IEA to study European gas market liberalization

Jan. 13, 2003
Paris-based International Energy Agency is undertaking a survey to determine the impact of liberalization of the European natural gas market on the supply safety of its 26 member states.

Paris-based International Energy Agency is undertaking a survey to determine the impact of liberalization of the European natural gas market on the supply safety of its 26 member states.

"The gas industry is moving from a situation where gas operators balance supply and demand using flexibility tools such as supply swing, storage, and interruptible contracts to one where supply and demand are balanced by market mechanisms," Olivier Appert, IEA's director, told a press conference last month.

Over the years, the European gas industry has developed a variety of tools to help match its relatively rigid supply of gas to seasonal demand, which fluctuates with temperature and price. The Netherlands' Groningen gas field has served as the swing producer for continental Europe.

There is also ample underground gas storage capacity among European members of the Organization for Economic Cooperation and Development, but it is as unevenly distributed as it is in the US and Canada.
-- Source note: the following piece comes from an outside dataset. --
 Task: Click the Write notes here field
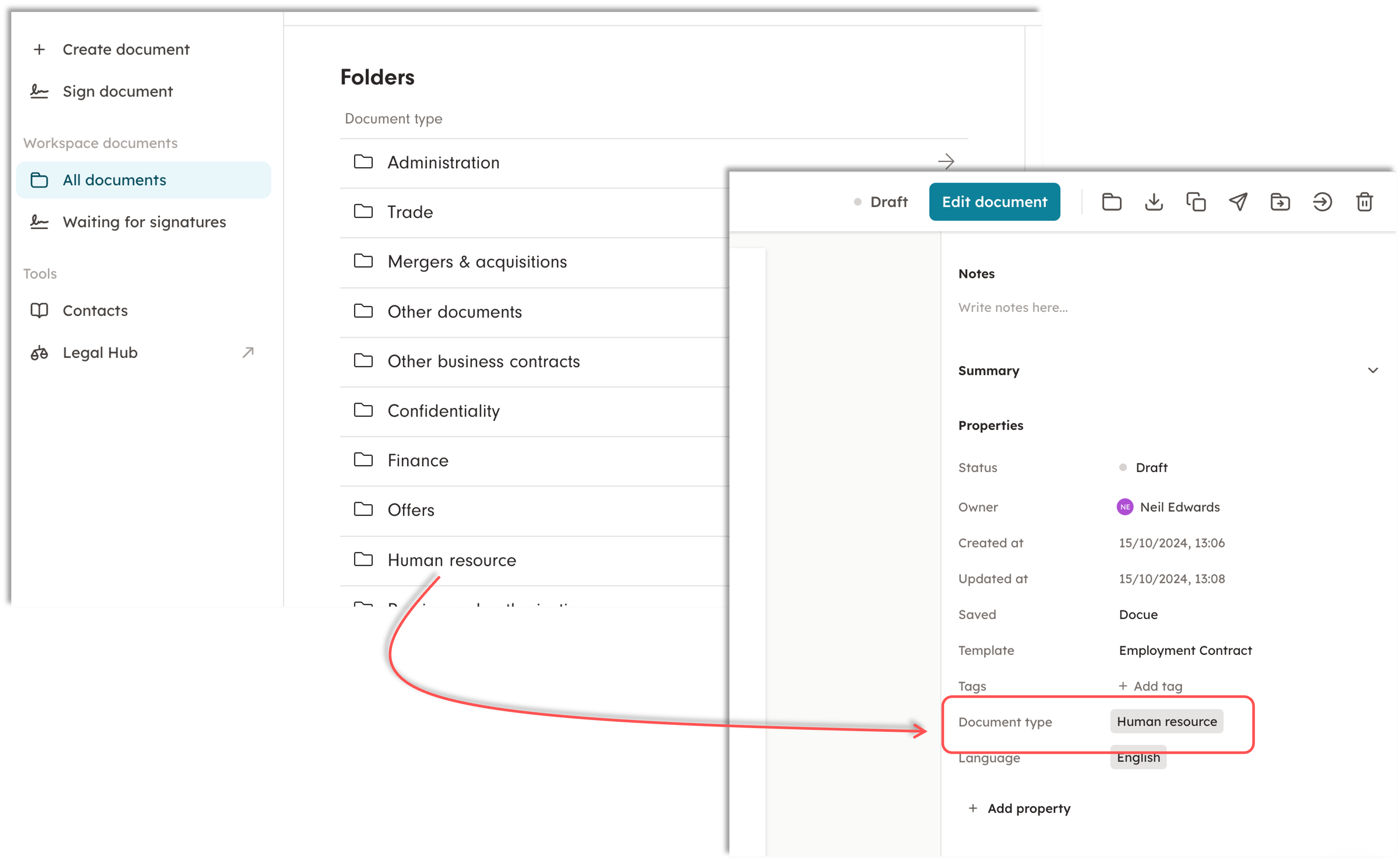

Hourly or daily peaks in gas demand currently are addressed through a "line pack" process by which the amount of gas in a pipeline network is increased by temporarily increasing or diminishing pressure at different points.
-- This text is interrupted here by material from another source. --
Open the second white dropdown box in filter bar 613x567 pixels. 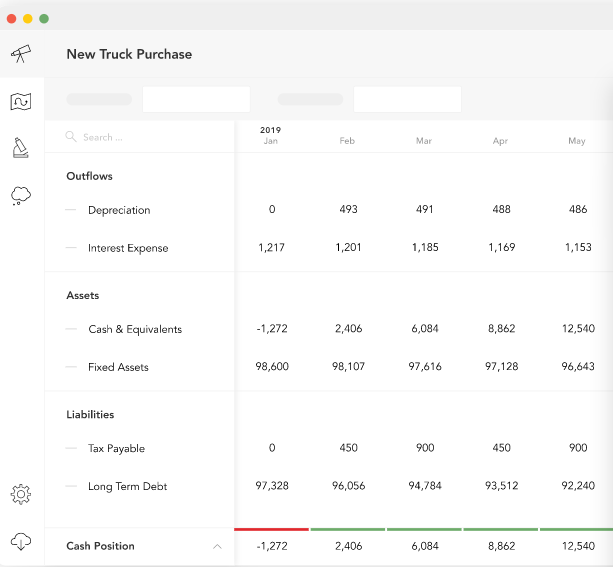pos(407,99)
Interruptible contracts and fuel switching among big industrial customers and power generators help shave demand peaks when supply is tight.

Long-term gas supply contracts also are an important element in satisfying demand for gas but depend heavily on economic considerations. Generally, import contracts for LNG in the European Union provide for a flexibility allowance of 90-110% of contracted volumes, compared with swings of 104% in the US and 106% in Canada, reflecting the economics of long-distance transportation. In Japan the swing factor of LNG imports averaged 113% in 2000.

New tools

Liberalization has introduced into the European market flexible new supply tools that are no longer based on volume. Experience in North America and the UK, where gas markets have been open for some time, shows that competition and third-party access to the transportation grid encourage development of hubs and spot markets where the balance of supply and demand is achieved through pricing mechanisms. These lead, in turn, to flexibile services priced independently from the gas itself, officials said.
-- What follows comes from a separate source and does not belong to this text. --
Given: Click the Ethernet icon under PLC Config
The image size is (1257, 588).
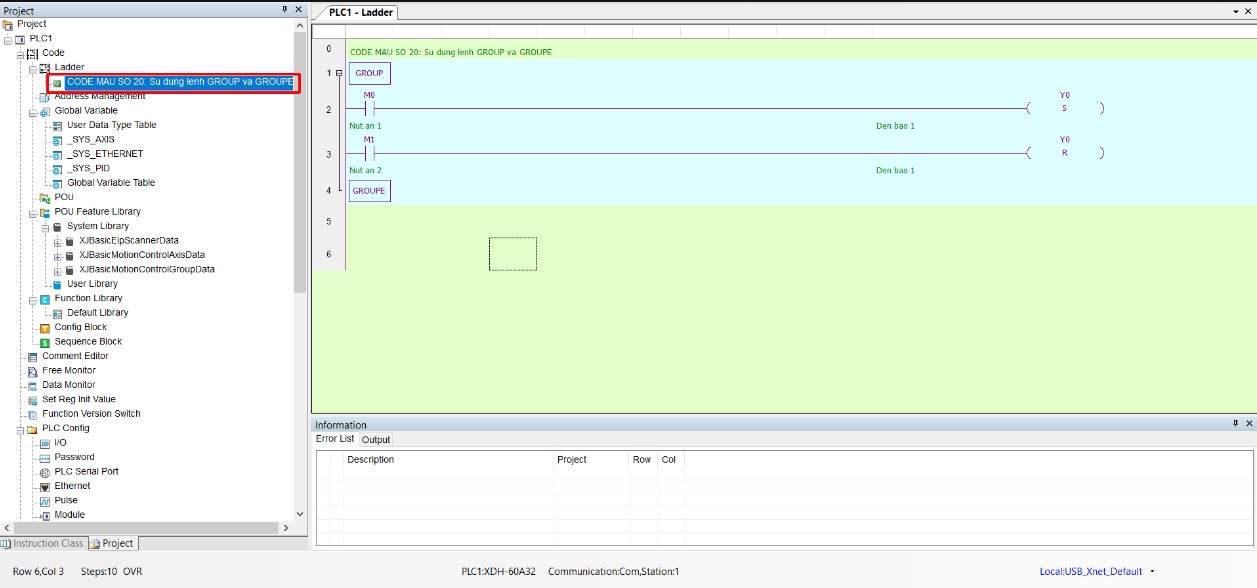Looking at the screenshot, I should [x=45, y=486].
The Zeebruge Hub in Belgium was the first gas market hub developed in continental Europe and is linked to the UK, France, the Netherlands, and Germany through large pipelines. Bunde Hub, being developed in Germany, is the crossing point for three important pipelines transporting Dutch, Norwegian, and Russian gas. Other trading hubs are being considered at strategic points in Austria, Slovakia, Germany, France, Spain, and Italy, where several pipelines interconnect and there is proximity to storage and demand.

Price volatility is changing aspects of the European gas market, particularly storage, which increasingly is used for price optimization rather than to manage volume. IEA officials said storage might eventually compete with other traditional tools such as swing supplies, interruptible contracts, and both spot and futures markets in helping to balance supply and demand. Gas companies also are offering unbundled services.

In areas where both gas and electricity markets have opened up, opportunities for price arbitrage are emerging where gas is being used for power generation. Such arbitrage provides a complete new flexibility instrument.

New flexibility options are also appearing in LNG markets because of increased worldwide LNG spot trade. Demand is moving away from long-term bilateral contracts to a more flexible system responsive to market signals, officials said. This is helped by cost cutting along the LNG chain and to a greater number of independent methane carriers, as well as more spare LNG capacity available in the Middle East and Africa.

IEA said it sees a role for governments in ensuring proper functioning of the growing and increasingly complex gas market to preserve the flexibility needed by noninterruptible customers that lack switching capacity and to monitor investors.